Dans toute l’Ukraine, employés et administrateurs des musées tentent de mettre leurs trésors à l’abri des bombes russes. La Presse a joint Olha Honchar, directrice du musée Territory of Terror, à Lviv.

« Aujourd’hui, ça va bien et ça ne va pas bien, dit Ohla Honchar, directrice générale du musée Territoire de la Terreur de Lviv. Nous avons eu plusieurs alertes d’attaques aériennes. Et les nouvelles que nous recevons du reste de l’Ukraine sont terribles. »

Au bout du fil, Olha Honchar essaie de rester joyeuse. Mais son rire est nerveux. La trentaine de membres de son institution travaillent dans l’urgence pour protéger les joyaux, objets et archives de leur musée. Jusqu’à maintenant, les attaques russes sur Lviv, grande ville de l’ouest du pays, ont été limitées. Mais tout peut changer très vite.

« Dans les villes qui n’ont pas encore fait l’objet des attaques russes, nous emballons les expositions, nous les cachons, nous essayons de numériser tout ce que nous pouvons, poursuit-elle. Nous coopérons aussi avec des fondations étrangères qui nous aident dans nos démarches. On travaille sans arrêt pour sauver nos musées. »

On comprend que la situation est encore plus préoccupante dans les villes de l’est du pays prises sous le feu de l’envahisseur.

« Là-bas, les gens essaient de protéger les collections sous les bombes, dit Olha Honchar. Ils cachent tout ce qu’ils peuvent. Je sais que l’équipe du musée d’art Galagan de Tchernihiv est demeurée dans la ville et travaille dans ces conditions. Même chose au musée historique M. F Soumtsov de Kharkiv. »

PHOTO FOURNIE PAR LE MUSÉE TERRITORY OF TERROR

La directrice du musée Territory of Terror de Lviv, Olha Honchar

Le musée Territoire de la Terreur dont Mme Honchar est la directrice générale est une institution municipale. Son mandat est de préserver, enseigner et diffuser la mémoire d’une période très obscure dans l’histoire de l’Ukraine, à savoir le milieu du XXsiècle, dans un contexte d’occupation des régimes soviétique et nazi.

Le musée est construit sur le site d’un ghetto, qui a été sous domination nazie (1941-1943) avant de devenir la prison de transition 25 (1944-1955) durant la fin du règne de Staline, qui est mort en 1953.

Mme Honchar croit-elle que les évènements actuels vont alimenter un nouveau volet de son musée ?

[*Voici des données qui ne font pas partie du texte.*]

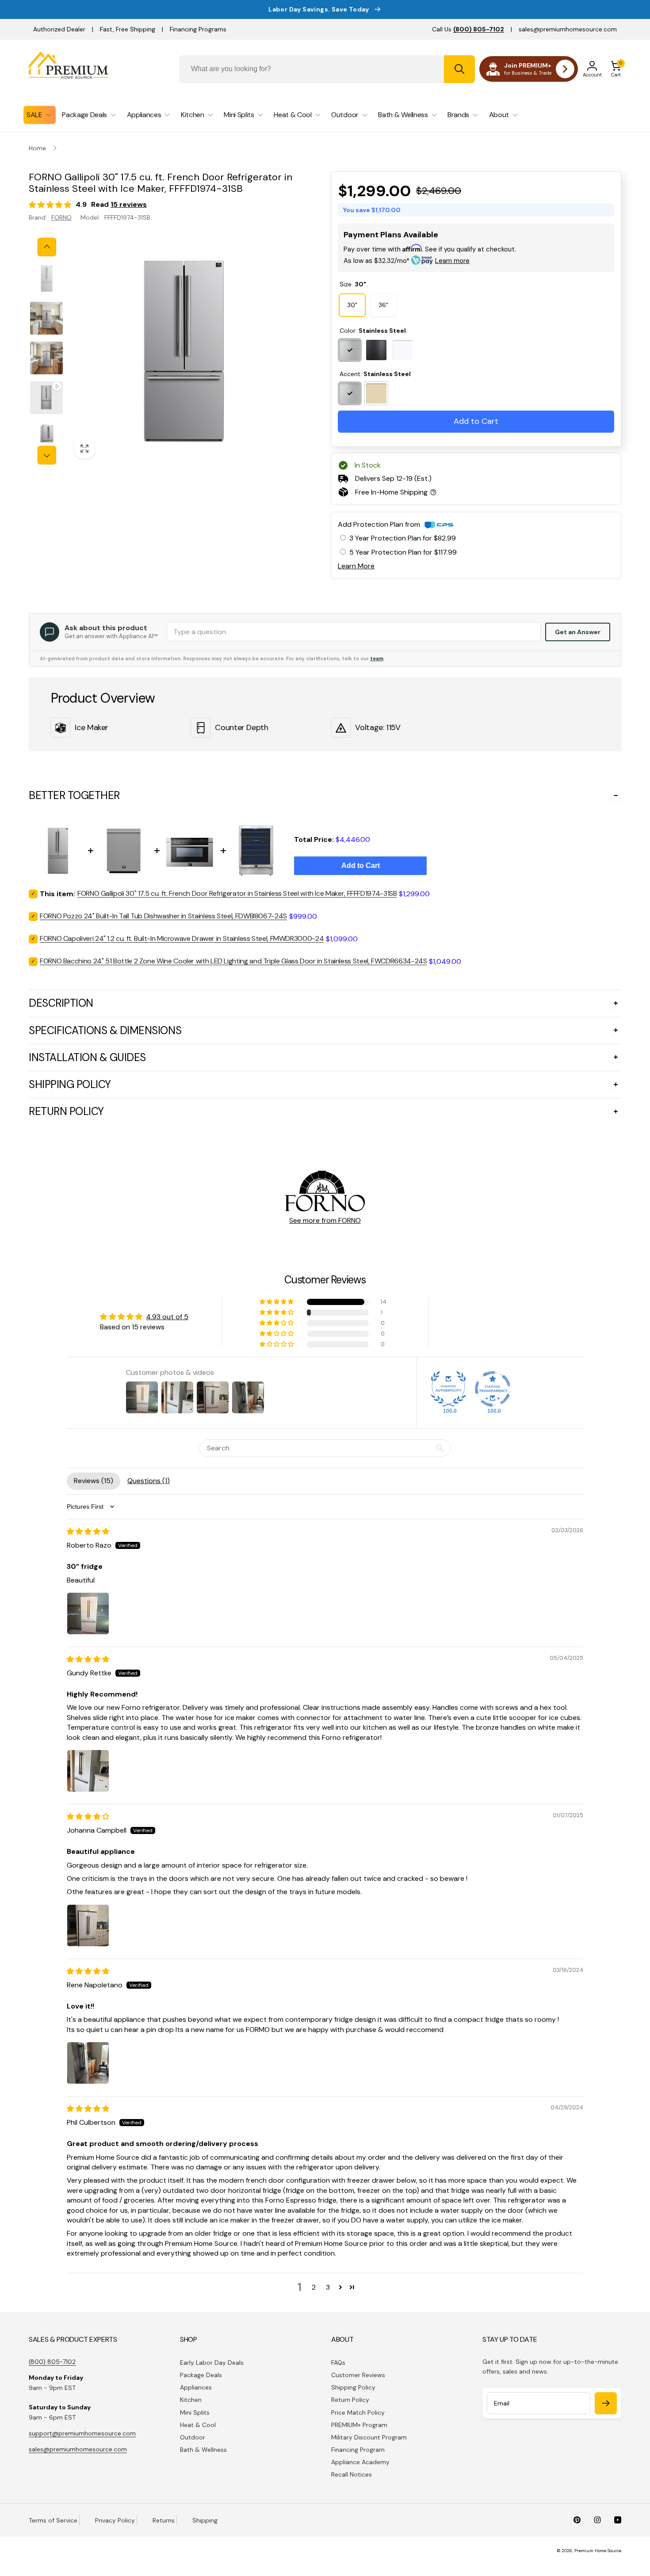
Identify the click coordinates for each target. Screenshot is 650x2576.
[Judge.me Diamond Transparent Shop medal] (492, 1389)
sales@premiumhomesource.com (568, 29)
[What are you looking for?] (459, 69)
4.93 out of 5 (167, 1316)
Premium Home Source (597, 2550)
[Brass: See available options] (376, 393)
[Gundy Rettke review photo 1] (88, 1771)
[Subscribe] (606, 2403)
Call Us (468, 29)
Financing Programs (198, 29)
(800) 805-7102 (52, 2362)
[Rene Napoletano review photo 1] (88, 2063)
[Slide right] (47, 455)
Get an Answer (577, 632)
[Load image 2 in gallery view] (46, 318)
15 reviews (129, 204)
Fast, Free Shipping (127, 29)
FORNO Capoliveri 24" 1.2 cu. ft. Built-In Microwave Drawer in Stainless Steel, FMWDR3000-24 (182, 938)
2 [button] (314, 2287)
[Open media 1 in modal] (182, 351)
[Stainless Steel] (350, 350)
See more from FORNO (325, 1220)
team (376, 658)
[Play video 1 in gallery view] (46, 397)
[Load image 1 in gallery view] (46, 278)
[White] (403, 350)
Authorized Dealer (59, 29)
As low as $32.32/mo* (407, 260)
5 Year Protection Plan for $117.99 (403, 552)
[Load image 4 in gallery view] (46, 437)
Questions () (148, 1480)
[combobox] (327, 69)
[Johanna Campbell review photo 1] (88, 1925)
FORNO (61, 217)
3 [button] (328, 2287)
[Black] (376, 350)
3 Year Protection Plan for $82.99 (402, 538)
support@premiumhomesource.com (82, 2433)
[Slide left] (47, 247)
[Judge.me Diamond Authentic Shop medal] (448, 1389)
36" (383, 305)
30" (352, 305)
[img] (88, 1531)
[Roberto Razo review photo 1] (88, 1613)
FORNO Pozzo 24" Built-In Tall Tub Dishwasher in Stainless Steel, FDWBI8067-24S (163, 916)
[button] (616, 69)
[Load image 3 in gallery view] (46, 358)
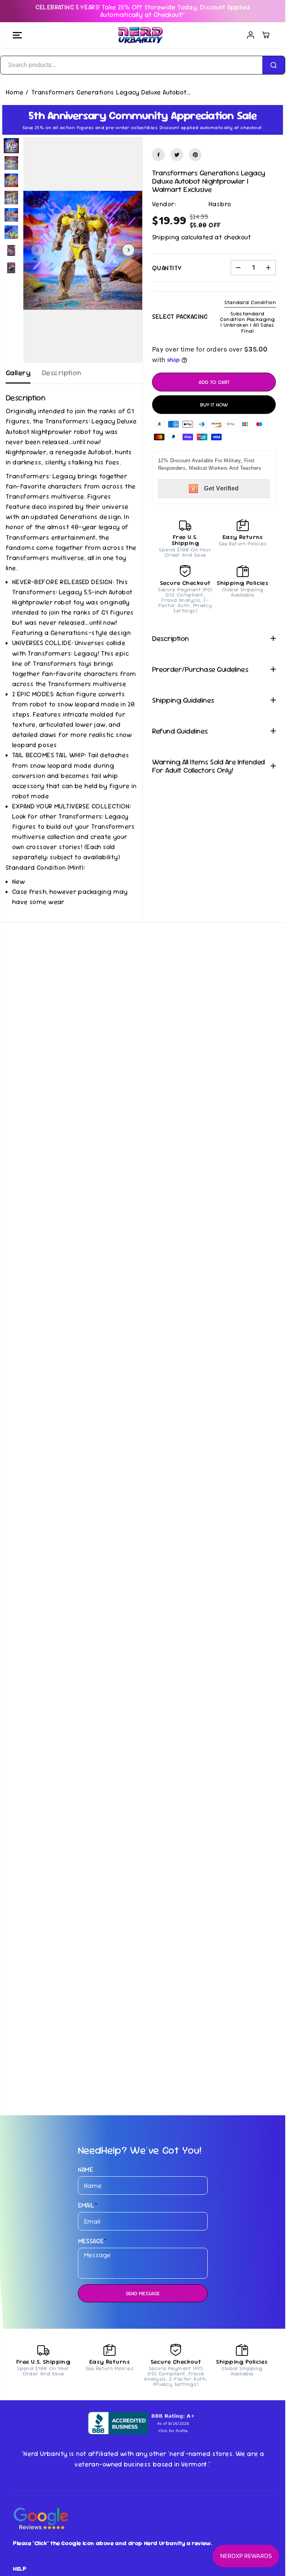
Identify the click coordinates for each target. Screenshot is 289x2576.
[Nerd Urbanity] (140, 35)
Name (86, 2169)
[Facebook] (158, 154)
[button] (17, 35)
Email (88, 2205)
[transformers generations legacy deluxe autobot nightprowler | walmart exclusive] (82, 250)
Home (15, 92)
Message (92, 2241)
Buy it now (214, 404)
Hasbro (219, 204)
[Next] (128, 250)
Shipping (165, 237)
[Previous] (37, 250)
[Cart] (265, 35)
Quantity (166, 268)
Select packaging (180, 316)
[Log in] (250, 35)
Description (62, 373)
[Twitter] (176, 154)
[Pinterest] (195, 154)
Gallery (18, 373)
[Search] (273, 65)
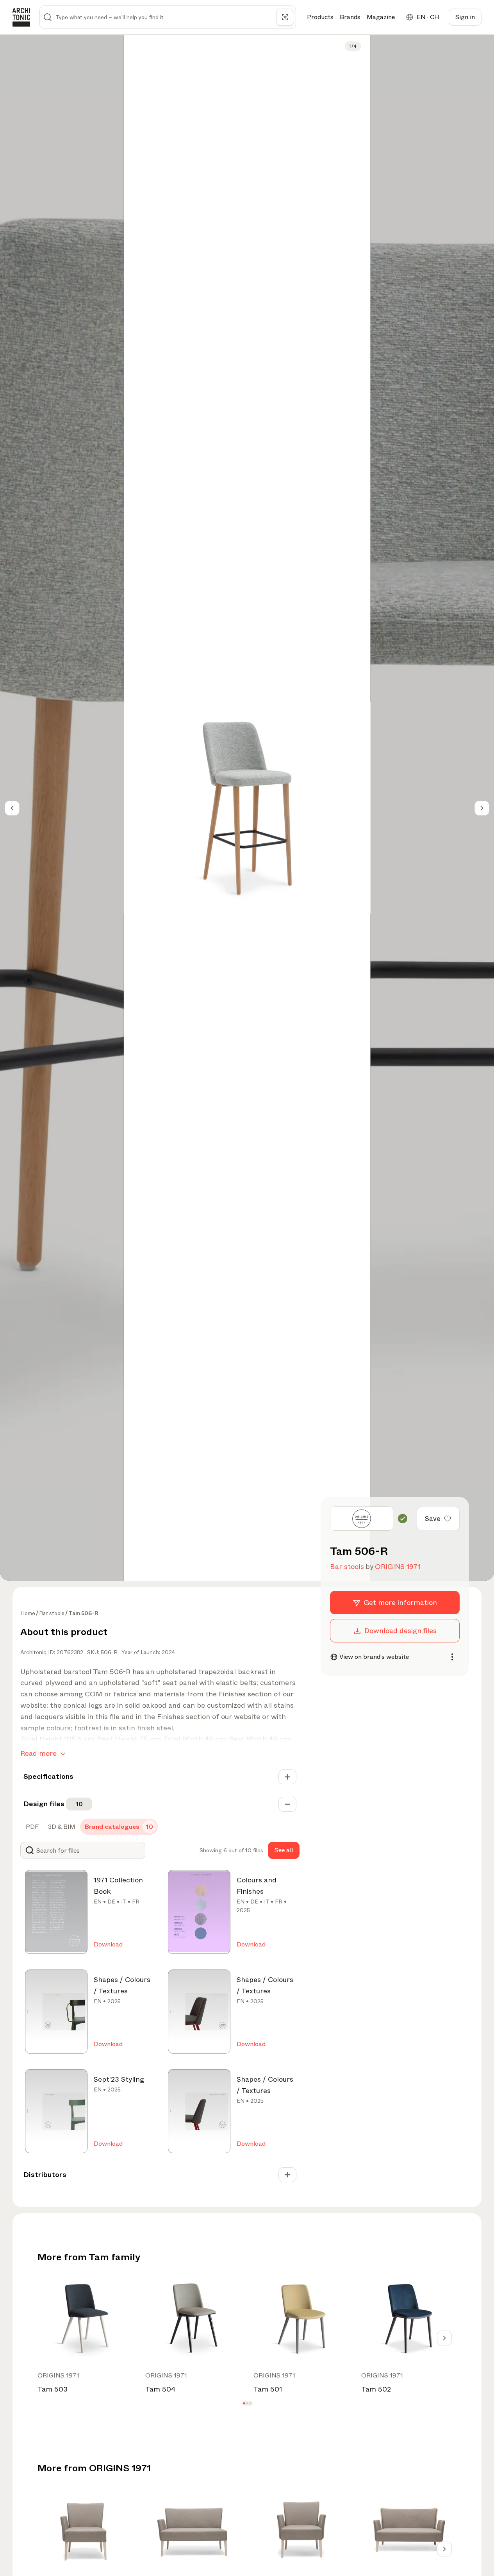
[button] (244, 2403)
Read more (38, 1753)
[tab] (31, 1827)
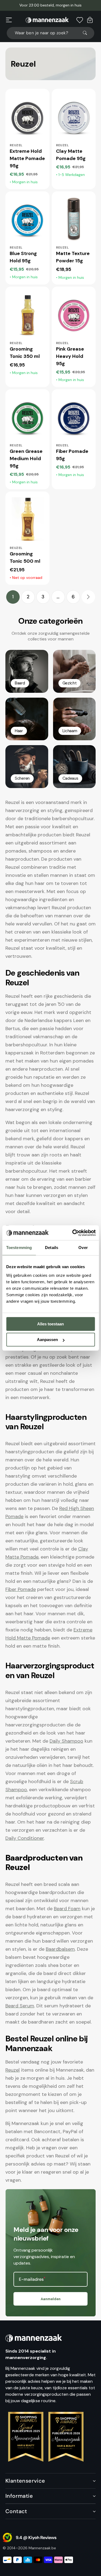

« Ça serait logique, répond-elle, même si, pour le moment, nous essayons de survivre. Après la victoire, nous allons organiser des entrevues avec les gens qui auront été victimes de l’offensive russe, qui ont perdu leur maison, qui ont été déplacés dans une autre région ou même un autre pays. Nous aurons beaucoup de choses à faire pour documenter ces évènements. Mais pour l’instant, on doit s'efforcer de sauver le musée. »

S’entraider

Malgré les conditions difficiles, les équipes des différents musées essaient de s’entraider lorsque les conditions le permettent, poursuit Mme Honchar.

« Tout s’appuie sur les contacts personnels et les réseaux que nous avons développés dans le passé, dit-elle. Comme les administrations de plusieurs musées sont fermées en raison de la situation, les fonds ne rentrent pas, les communications sont interrompues. »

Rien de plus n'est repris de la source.